Devotion consists not only in offering God the reverence of our dedication or in thanking Him for the benefits we have received, but also in expressing our needs with filial trust: “Prayer is offered up to God, not that we may bend Him, but that we may excite in ourselves the confidence to ask: which confidence is excited in us chiefly by the consideration of His charity in our regard, whereby He wills our good – wherefore we say: ‘Our Father’” (ad 5).
We should not be afraid to present our desires and needs to God with confidence, because through the gift of sanctifying grace we share in the divine nature (2 Pt 1:4) and we are children! There is therefore nothing improper about asking for the alleviation, shortening or elimination of our sufferings, if we pray to Him conditionally and in submission to His holy will.
We find an absolute and perfect example of this principle in the Divine Master. Shortly before His Passion, Jesus raised a poignant prayer to Heaven: “Father, if Thou art willing, remove this cup from Me; nevertheless not my will, but Thine, be done” (Lk 22:42). This is the plea of the Only-begotten Son, who does not hide His pain, but above all wants to fulfil the Father’s plan.
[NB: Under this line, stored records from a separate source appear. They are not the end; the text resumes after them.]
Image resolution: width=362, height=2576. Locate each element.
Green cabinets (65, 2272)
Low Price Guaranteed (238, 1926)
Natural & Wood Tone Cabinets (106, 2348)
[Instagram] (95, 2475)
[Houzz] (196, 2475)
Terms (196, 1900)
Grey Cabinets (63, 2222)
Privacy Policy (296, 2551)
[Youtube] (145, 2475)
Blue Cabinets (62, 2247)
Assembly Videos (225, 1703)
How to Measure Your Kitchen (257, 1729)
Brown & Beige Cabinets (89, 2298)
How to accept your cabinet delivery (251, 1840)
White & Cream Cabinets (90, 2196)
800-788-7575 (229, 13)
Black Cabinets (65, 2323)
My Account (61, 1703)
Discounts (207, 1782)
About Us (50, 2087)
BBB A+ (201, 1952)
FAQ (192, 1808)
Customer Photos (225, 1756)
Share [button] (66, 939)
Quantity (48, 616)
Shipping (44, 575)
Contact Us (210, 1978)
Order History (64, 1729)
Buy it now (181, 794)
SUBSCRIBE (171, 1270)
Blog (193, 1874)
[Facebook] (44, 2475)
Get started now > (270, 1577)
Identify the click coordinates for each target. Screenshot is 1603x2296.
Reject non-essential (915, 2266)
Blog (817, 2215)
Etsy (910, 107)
As the Angelic Doctor explains, Christ prayed expressing His human sensibility in order to instruct us on three points: “First, to show that He had taken a true human nature, with all its natural affections: secondly, to show that a man may wish with his natural desire what God does not wish: thirdly, to show that man should subject his own will to the Divine will. Hence Augustine says: ‘Christ acting as a man, shows the proper will of a man when He says: Let this chalice pass from Me; for this was the human will desiring something proper to itself and, so to say, private. But because He wishes man to be righteous and to be directed to God, He adds: Nevertheless not as I will but as Thou wilt, as if to say: See thyself in Me, for Thou canst desire something proper to Thee, even though God wishes something else’” (III, q.21, a.2).
In the light of Christ’s example in the Garden of Olives, and in harmony with Thomistic doctrine, Msgr. João also teaches how legitimate it is to pray to God to deliver us from suffering, if the request is submitted to God’s will with love and abandonment: “It was fitting that Our Lord prayed to give me an example of perfect prayer, which must be humble, filial, full of trust and persevering. He had announced several times that He would be killed and would rise again, so He knew well that that conditional prayer would not be answered. However, He prayed it to show that He is truly Man and that it is permissible for human beings to express their pain. What a magnificent example Our Lord Jesus Christ gives me! This is how I should pray: ‘If it be possible…’”1 ◊
Notes
1 CLÁ DIAS, EP, João Scognamiglio. Meditation. São Paulo, 16/10/1992.